Chick Corea




Moving forward is something at which Chick Corea is well adept. This musical visionary founded the fusion supergroup Return to Forever in the '70s, the high profile Elektric Band and Akoustic Band in the '80s. Most recently he founded the group Origin - an all acoustic sextet comprised of yet another cast of simpatico players destined to exert a significant influence on the jazz world. Chick Corea & Origin's simply titled new release Change (SCD-9023-2) exemplifies a super-band's continual exploration of its identity within the live, natural context. Change is their third release on Stretch Records and their debut studio recording.

Their first release Origin (SCD-9018-2) has its roots in a series of particularly inspired jam sessions. The sextet, comprised of bassist Avishai Cohen, trombonist Steve Davis, saxophonists Steve Wilson and Bob Sheppard and drummer Adam Cruz, rehearsed in the fall of 1998 in Schenectady, N.Y., before playing a series of gigs at the Blue Note in New York City during the last week of the year. "It was sort of an opportunity that life presented to me right in my face," Corea told Jazziz in a recent interview. "The thing jelled."
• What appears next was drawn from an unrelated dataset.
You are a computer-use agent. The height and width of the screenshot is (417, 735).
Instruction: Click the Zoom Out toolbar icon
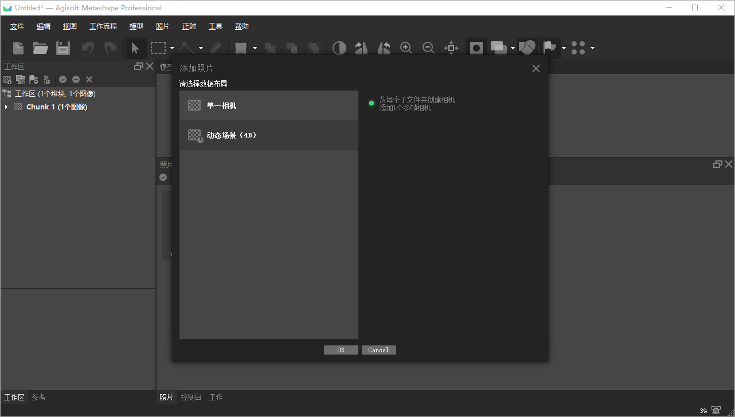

Those shows generated so much enthusiasm that the veteran bandleader took another leap, choosing a representative sampling of the music recorded at the Blue Note to release as a live document for their self-titled release Origin. The disc -- with elongated renditions of new Corea tunes "Double Image," "Soul Mates," "Molecules" and "Dreamless," - juxtaposed with such standards as Van Heusen-Burke's "It Could Happen to You," -- arrived in June to a chorus of critical kudos. The recording landed on several critics' Top 10 lists in the pages of Jazziz and Jazz Times.

In November of 1998, Corea joined forces with vibraphonist Gary Burton for the Concord release Like Minds (CCD-4803-2), a superstar collaboration teaming the longtime duo mates with guitarist Pat Metheny, bassist Dave Holland and drummer Roy Haynes. That project also wound up on several end-of-the-year lists of 1998's best CDs. Like Minds -- fresh interpretations of Corea's "Windows," "Straight Up and Down," his new "Futures" composition -- was released on the same day as an even more audacious package, the six-disc A Week at the Blue Note (SCD-6-9020-2). The boxed set, featuring music played during three of the four evenings that heralded the debut of Origin, caught the band in all its spontaneously combustible glory. The sextet took on Miles Davis's "Four," Thelonious Monk's "Blue Monk," "Straight, No Chaser" and "Four in One," Bud Powell's "Tempus Fugit," Charlie Parker's "Bird Feathers," the Rodgers-Hart standard "Bewitched, Bothered & Bewildered" and Corea's "Matrix," "Hand Me Down" and "Sifu," not to mention alternate versions of tunes heard on the first album.

"It's got all of the jagged edges that a new project might have," Corea told Jazziz. "But to me, there' s a certain beauty about that, and a certain rawness and directness, if for no other reason than it's missing from every other recording that comes out, usually, unless it was some live tape that was found by someone. We're doing it now. It's a thing I didn't want to wait until after I'm dead to do. Every set had such a creativity and brightness to it. Certainly not a perfection, but it had a kind of spirit and emotion that captured that group as it was that week, which was guys coming together, finding each other, and having an absolute ball playing."

That was then, this is now. Flash forward to early 1999, following a string of Origin road shows, Cruz's departure and the addition of drummer Jeff Ballard to the lineup. The music for the new Change was rehearsed at Yoshi's in Oakland and the Blue Note, and recorded within the relaxed confines of the home Corea shares with singer and wife Gayle Moran. Corea and company went to work on a set of material written specifically for Origin since the release of the debut.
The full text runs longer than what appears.